Passage start
Prefab Town

The northern half of Cubitt Town is the area bounded by East Ferry Road, Glengall Grove (formerly Glengall Road) and West India Docks. It was developed from the 1850s and consisted primarily of terraced housing with industry along the riverfront.

Circa 1900.

1921 (click for larger image)

William Cubitt’s original intention with his Cubitt Town was to build houses that would attract the middle classes. However, the industrial environment, the damp, the poorly built houses and a period of financial crisis and poverty (see The Distress) combined to create a working-class area consisting almost entirely of houses with multiple occupancy. Not middle class, but also not poor. And the area’s relative isolation on the already-isolated Isle of Dogs created a close-knit community.

Click for larger image

However, the proximity of West India Docks to the north and Millwall Docks to the west meant that the area was to suffer greatly during WWII. The first serious damage occurred during the early evening of the first day of The Blitz, 7th September 1940 (for more information see my book, The Isle of Dogs During World War II) and by the end of the war tens of residents had been killed and almost all buildings had been destroyed or damaged beyond economic repair.
Passage end
Written instruction 1: Reproduce the part of the Cubitt Town passage that begins with "1921 (click for" and ends after "a close-knit community.".
Task inputs start
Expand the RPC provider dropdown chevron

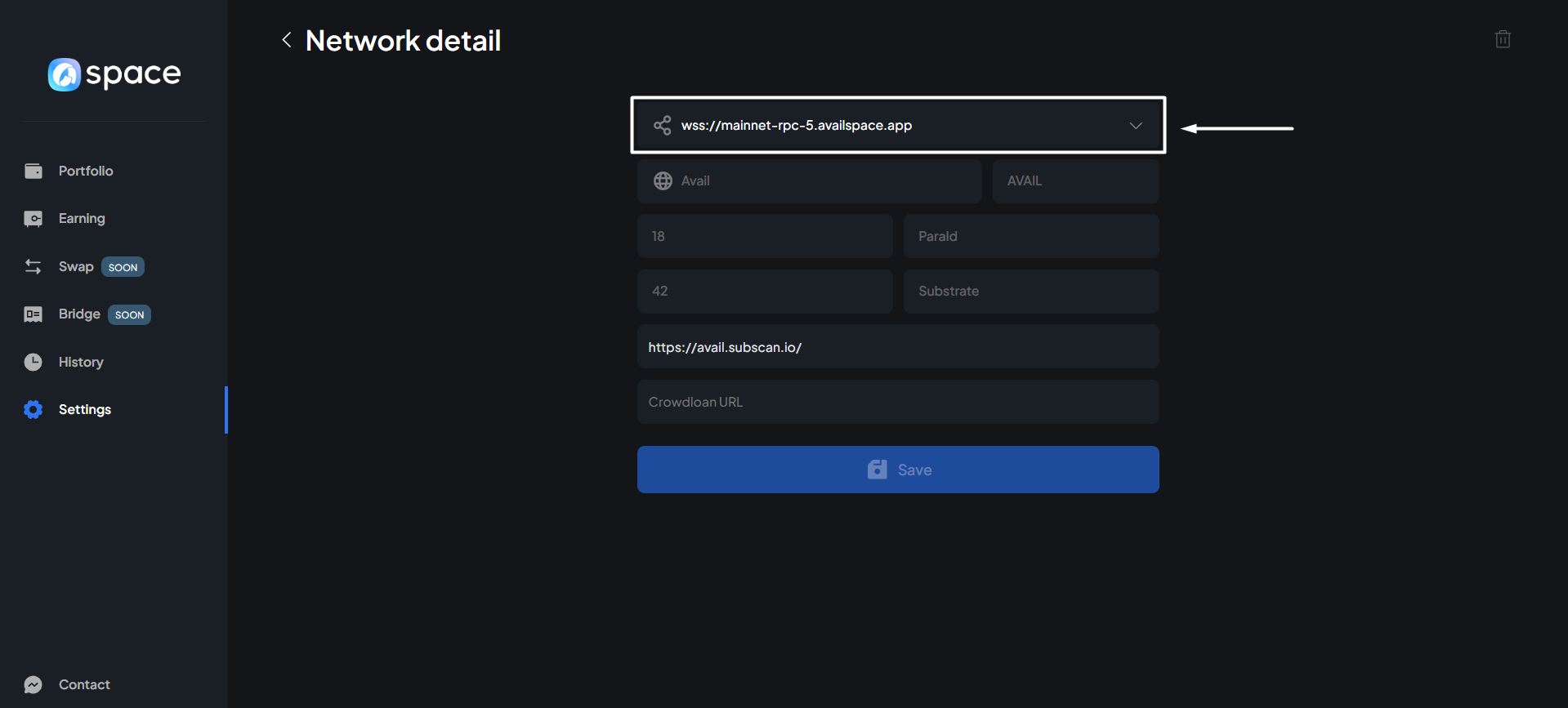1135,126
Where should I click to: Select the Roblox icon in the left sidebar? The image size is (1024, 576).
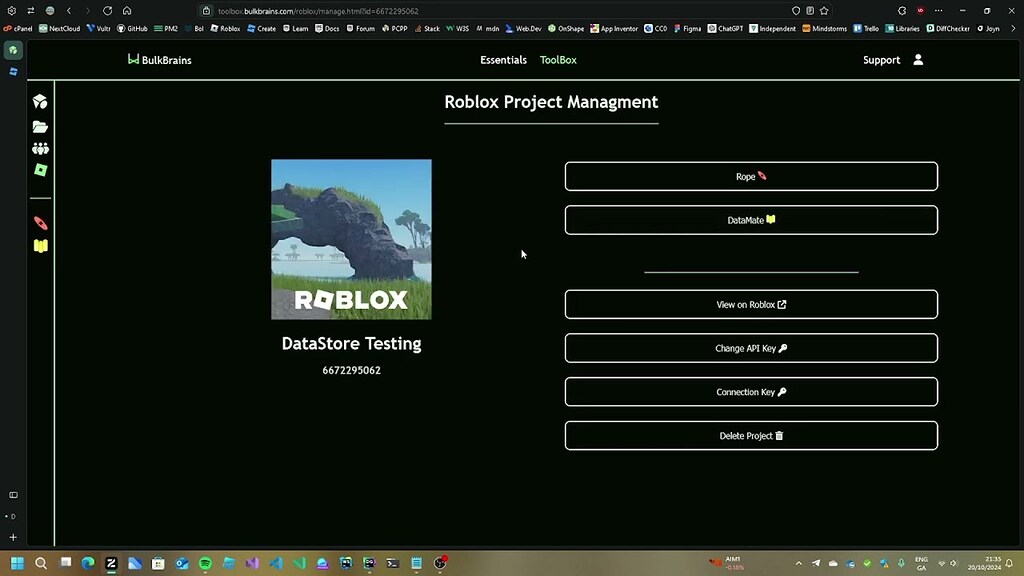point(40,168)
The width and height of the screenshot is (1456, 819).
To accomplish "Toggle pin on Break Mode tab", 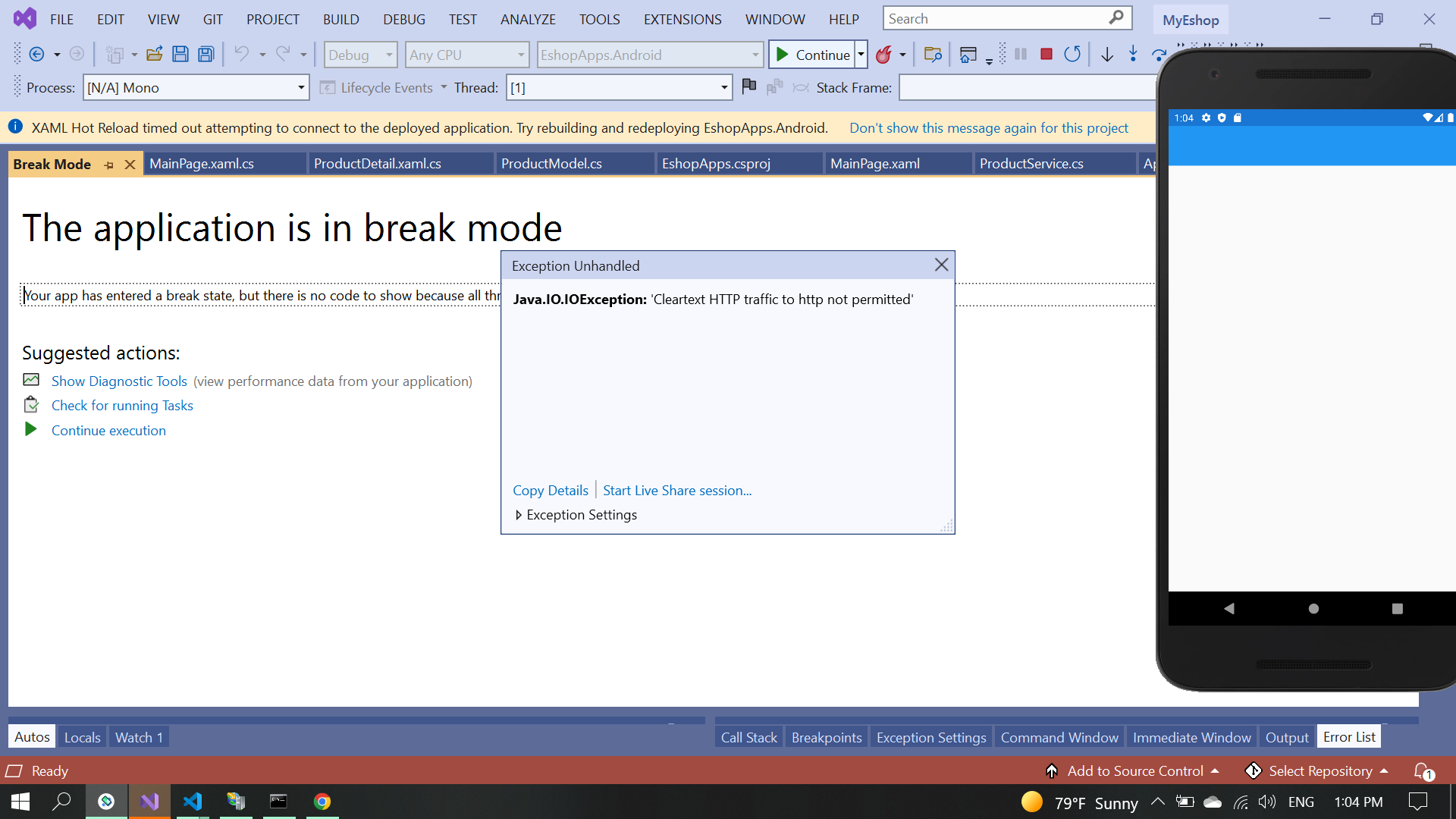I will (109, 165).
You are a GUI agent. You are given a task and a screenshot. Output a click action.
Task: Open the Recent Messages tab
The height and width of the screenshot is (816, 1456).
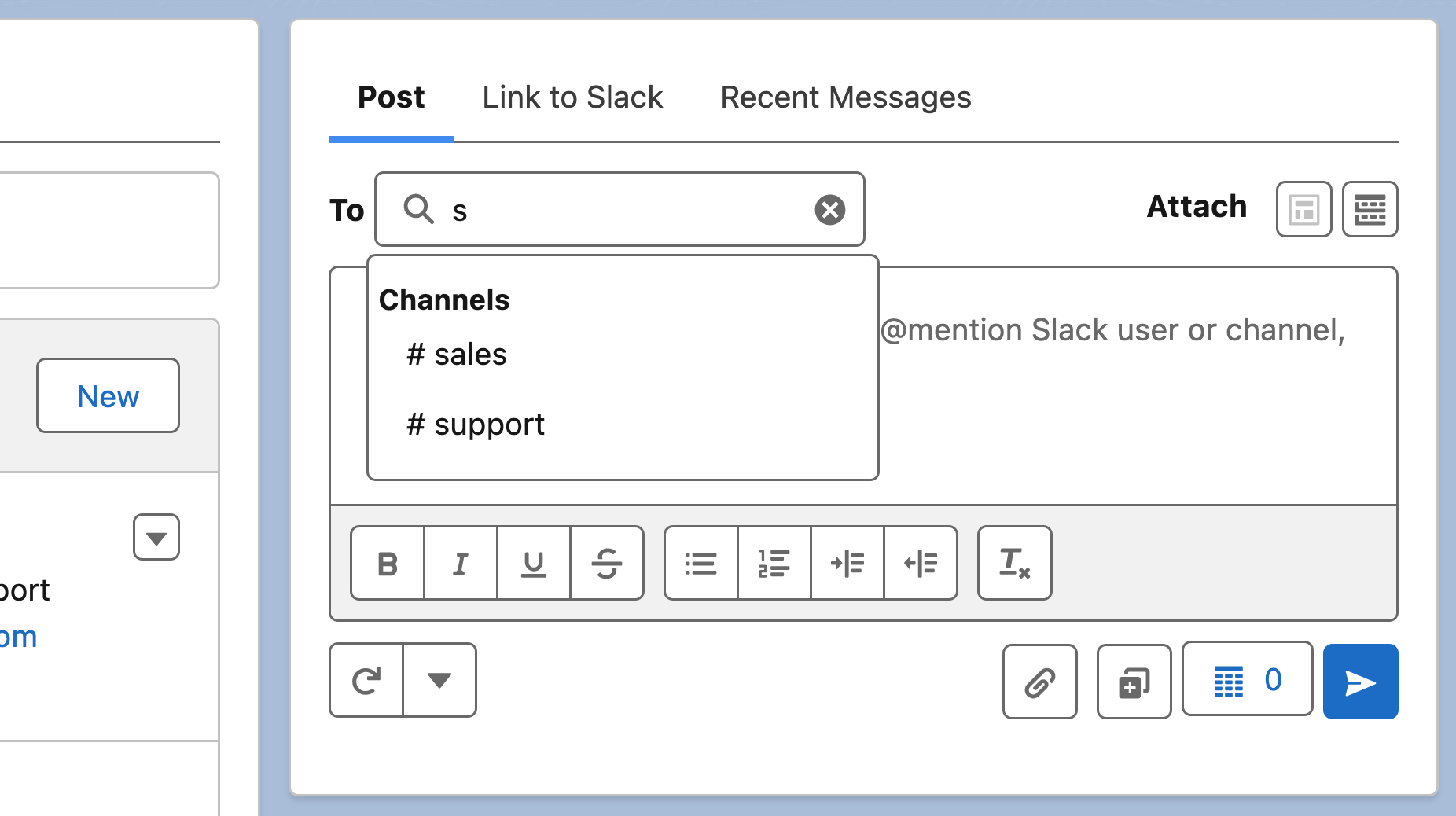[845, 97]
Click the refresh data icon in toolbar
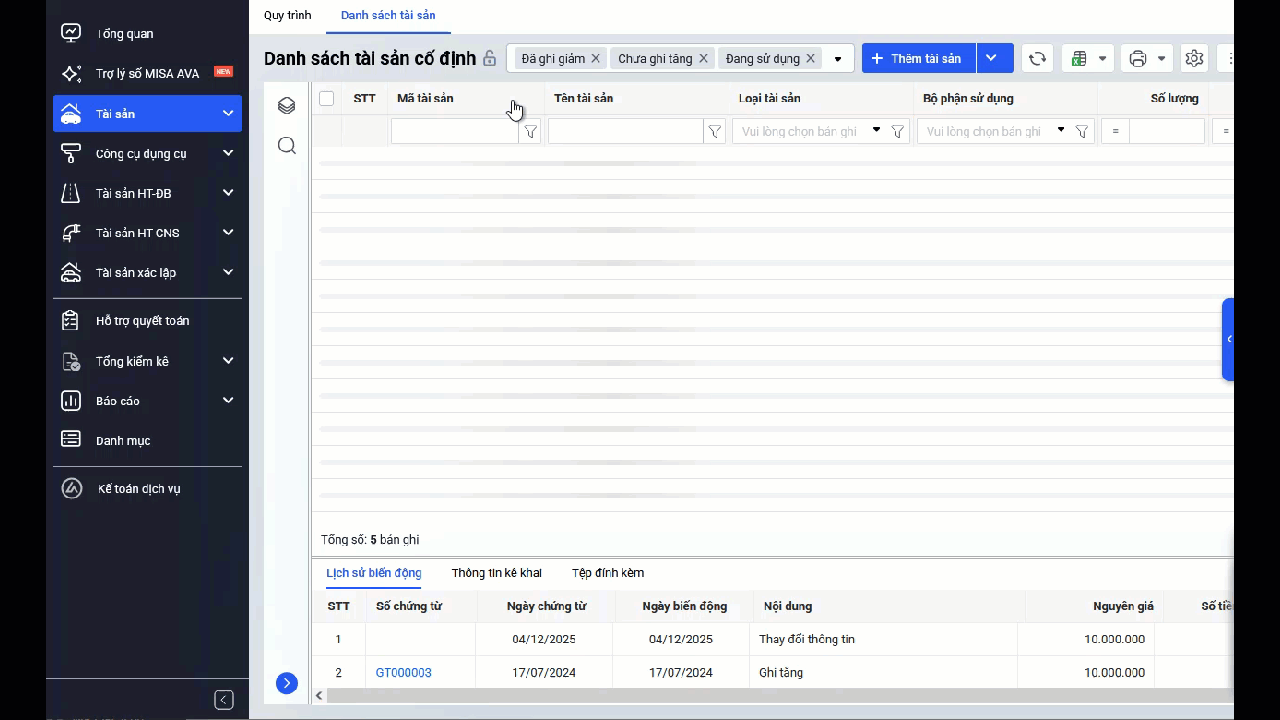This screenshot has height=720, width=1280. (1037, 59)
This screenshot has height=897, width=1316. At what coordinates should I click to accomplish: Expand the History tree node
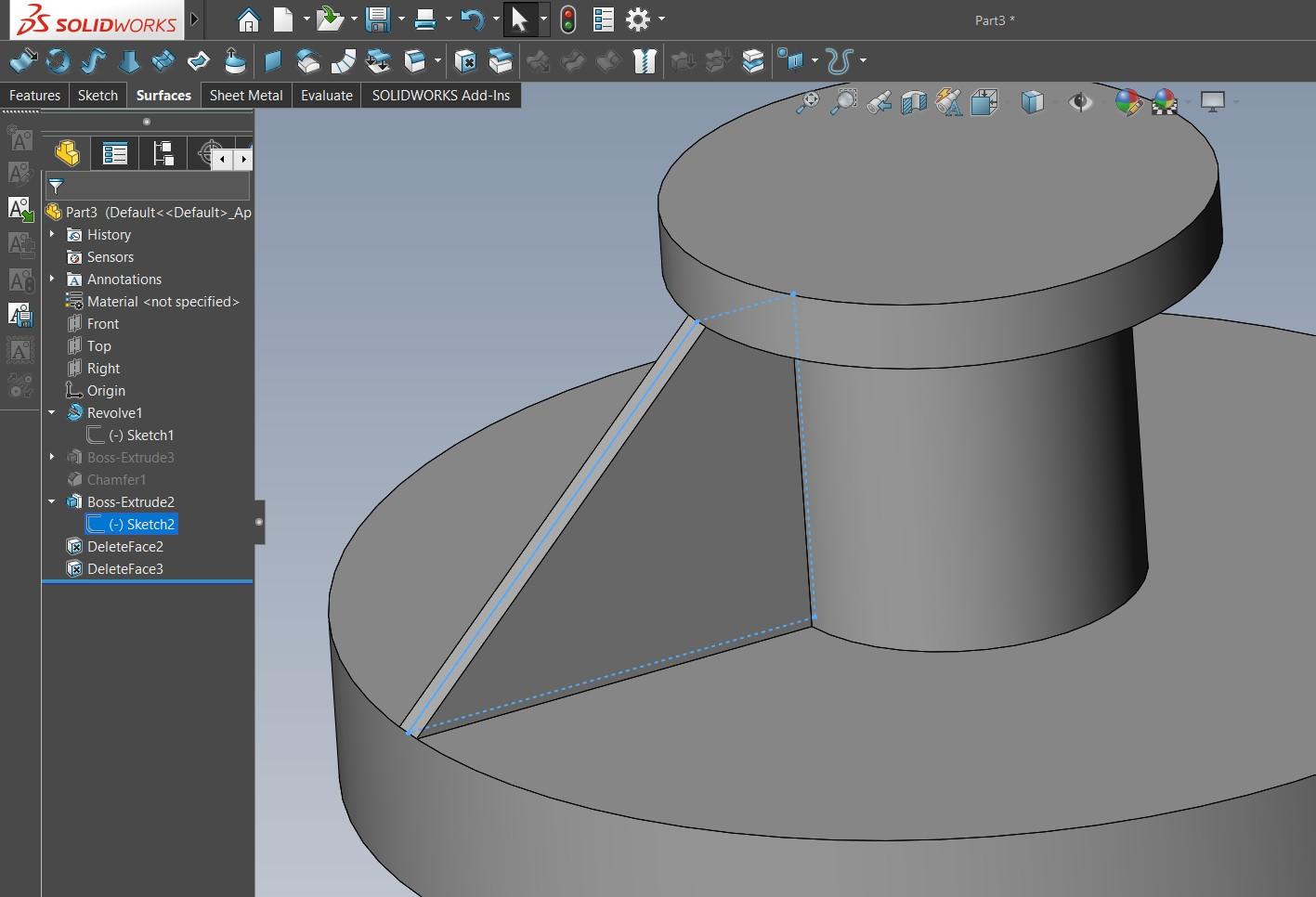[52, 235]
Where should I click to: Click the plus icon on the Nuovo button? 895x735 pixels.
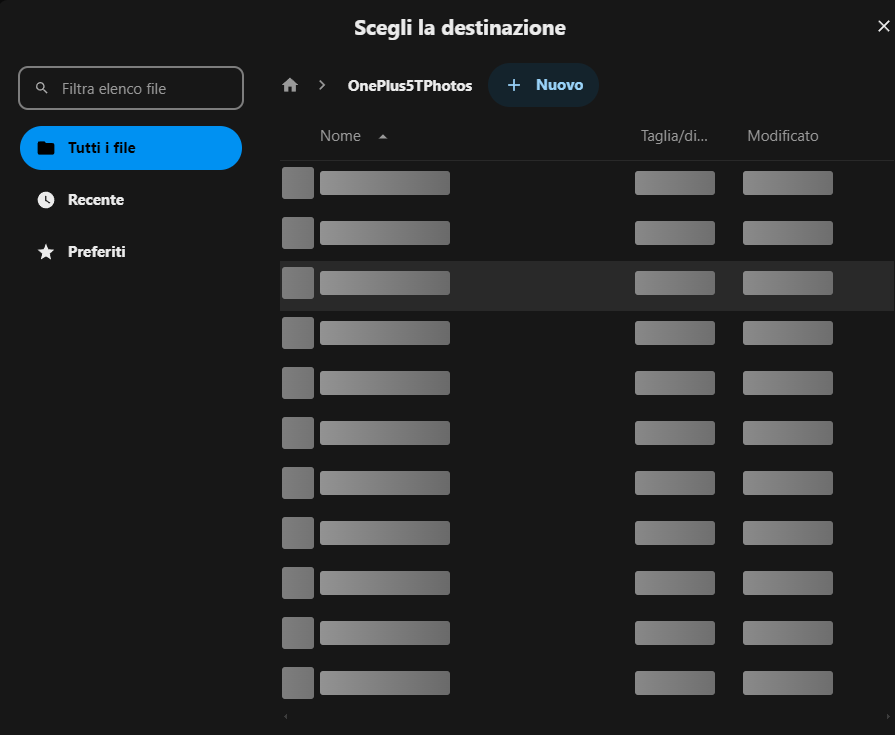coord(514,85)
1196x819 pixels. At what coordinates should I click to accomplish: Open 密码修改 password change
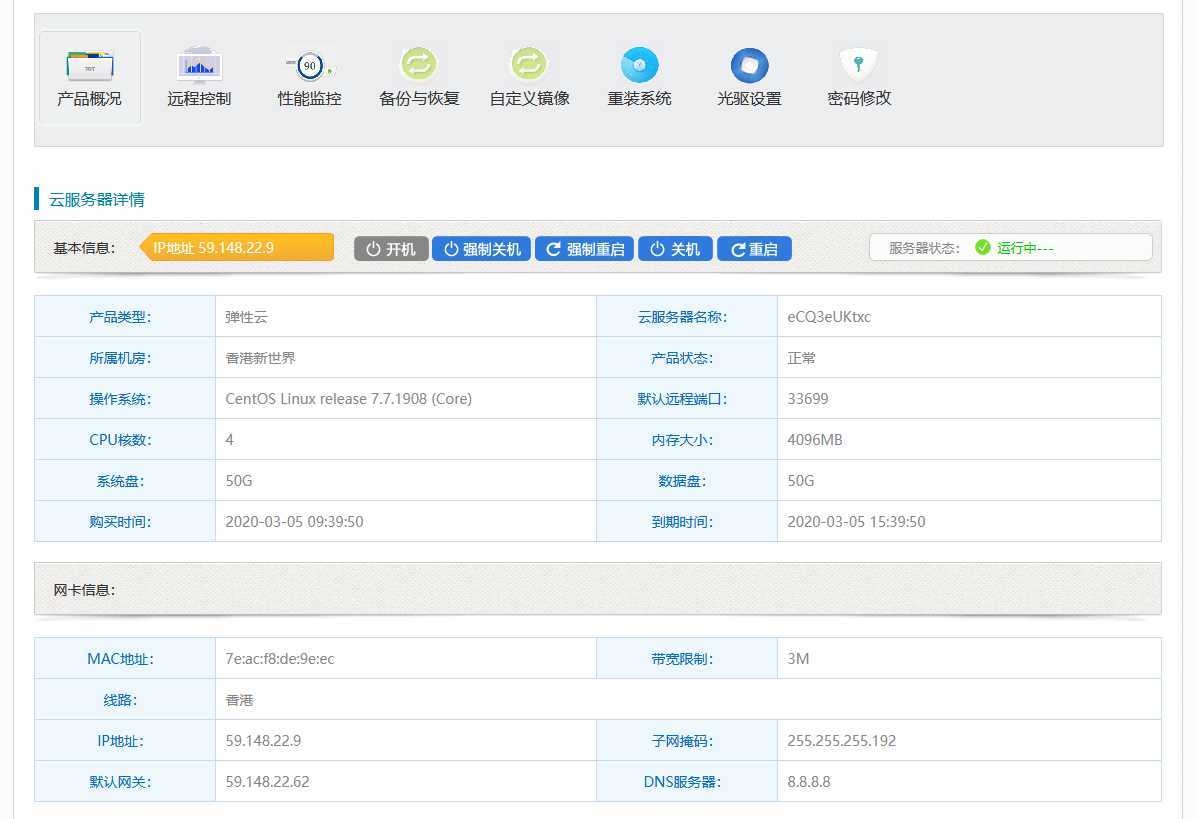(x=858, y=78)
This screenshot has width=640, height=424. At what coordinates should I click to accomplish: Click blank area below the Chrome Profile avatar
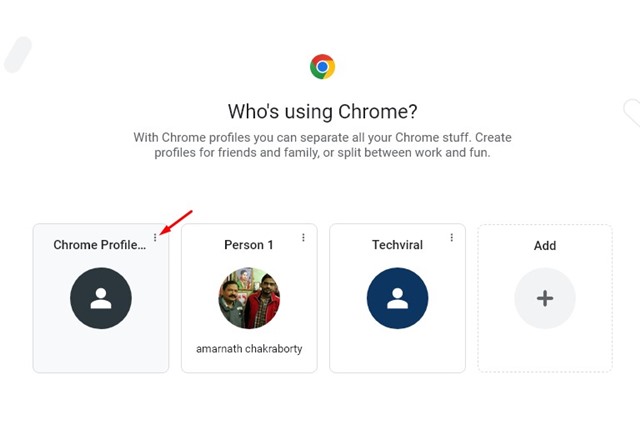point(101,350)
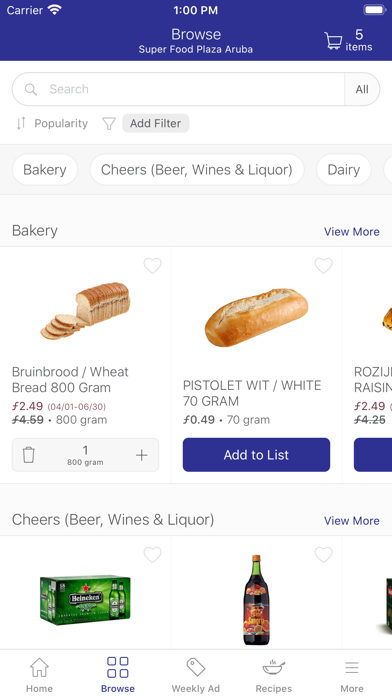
Task inputs end
Written instruction 2: Give only the number of lines in the records that contain the string "Expand", matching case exactly.

Full answer 1:
1921 (click for larger image)

William Cubitt’s original intention with his Cubitt Town was to build houses that would attract the middle classes. However, the industrial environment, the damp, the poorly built houses and a period of financial crisis and poverty (see The Distress) combined to create a working-class area consisting almost entirely of houses with multiple occupancy. Not middle class, but also not poor. And the area’s relative isolation on the already-isolated Isle of Dogs created a close-knit community.

Full answer 2: 2